Track of the Day: 'One Toke Over the Line' by Gail Farrell and Dick Dale

Editor’s Note: This article previously appeared in a different format as part of The Atlantic’s Notes section, retired in 2021.

Reader Mike Kludt really lives up to the daily 4:20 p.m. timestamp for our Track of the Day feature:

I’m not sure I’d call these transformative, but they are eye-and-ear-catching. A friendly discussion of Bob Dylan led me to this: Lester Flatt and Earl Scruggs playing a bluegrass version of Dylan’s “Rainy Day Women #12 and 35.” The sound is so completely different from Dylan’s, yet you can see a similar mischievousness in their faces as they play. Hearing two veteran bluegrass performers sing “everybody must get stoned” is priceless.

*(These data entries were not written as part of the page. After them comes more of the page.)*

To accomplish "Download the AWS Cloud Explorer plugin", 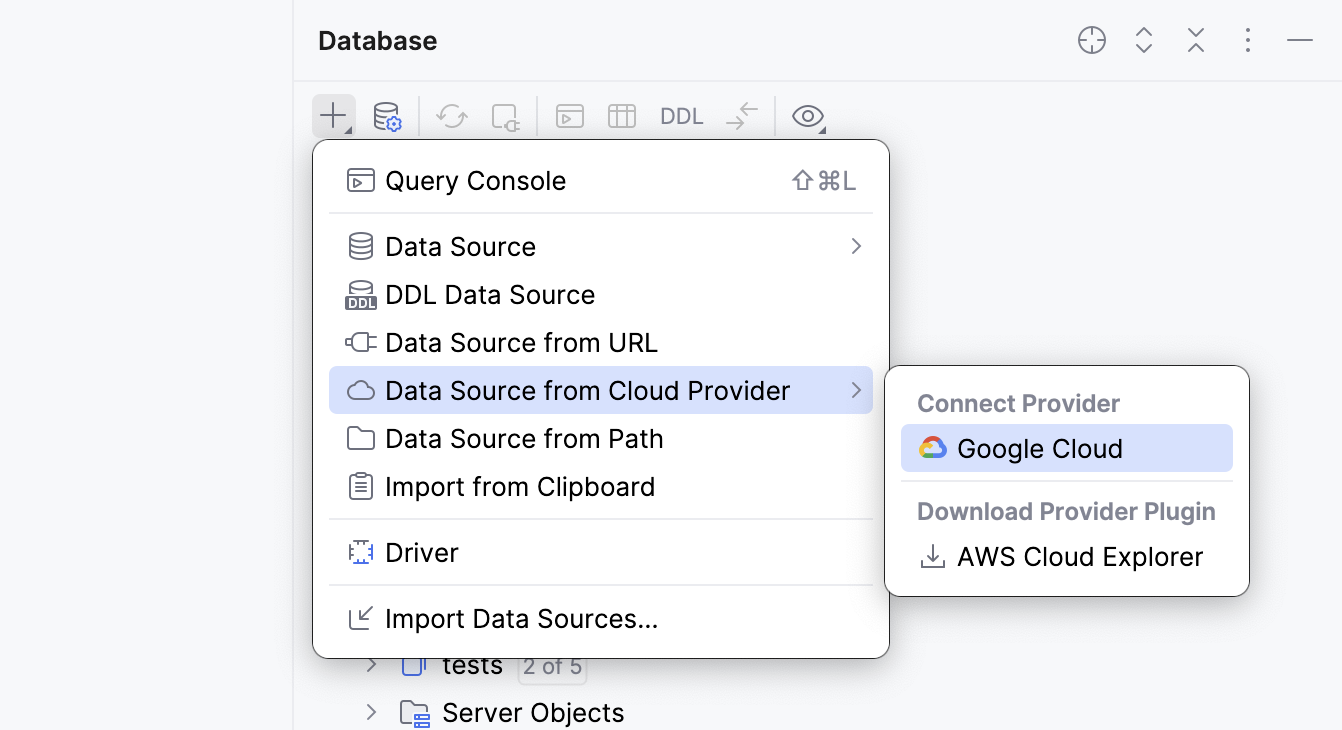I will click(1078, 557).
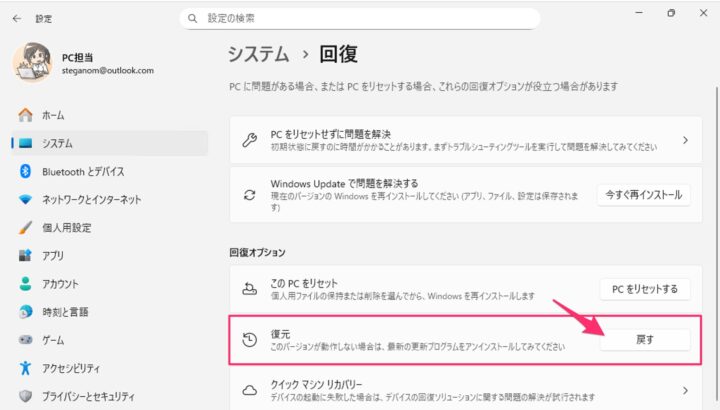The height and width of the screenshot is (410, 720).
Task: Expand クイック マシン リカバリー chevron
Action: point(685,390)
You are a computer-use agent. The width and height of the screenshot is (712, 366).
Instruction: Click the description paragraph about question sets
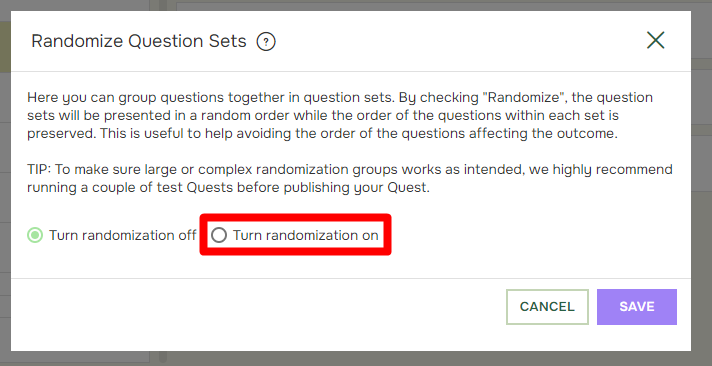point(340,115)
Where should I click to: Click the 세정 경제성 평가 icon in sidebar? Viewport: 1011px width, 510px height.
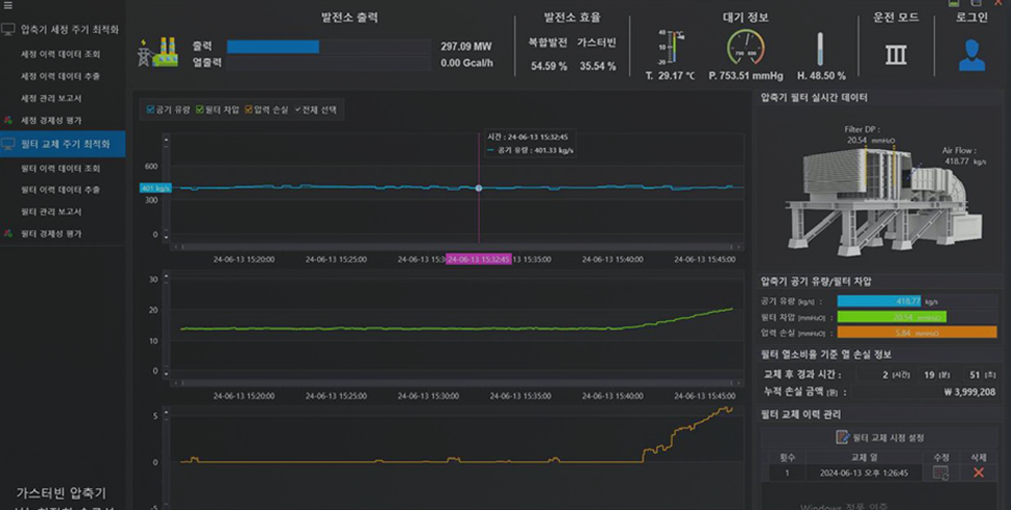pyautogui.click(x=9, y=120)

While channel surfing recently, I happened upon that fount of surreal covers, The Lawrence Welk Show. There on my television were Gail Farrell and Dick Dale singing “One Toke Over The Line” [seen above]. At first I couldn’t believe this snuck by Lawrence; perhaps the references to Jesus and Mary gave it cover as a spiritual. But I realized that despite the overt mention of marijuana use, it isn’t really a pro-drug song; the main character is in pretty rough shape. (Seeing Myron Floren choke on the introduction is good for a chuckle, too.)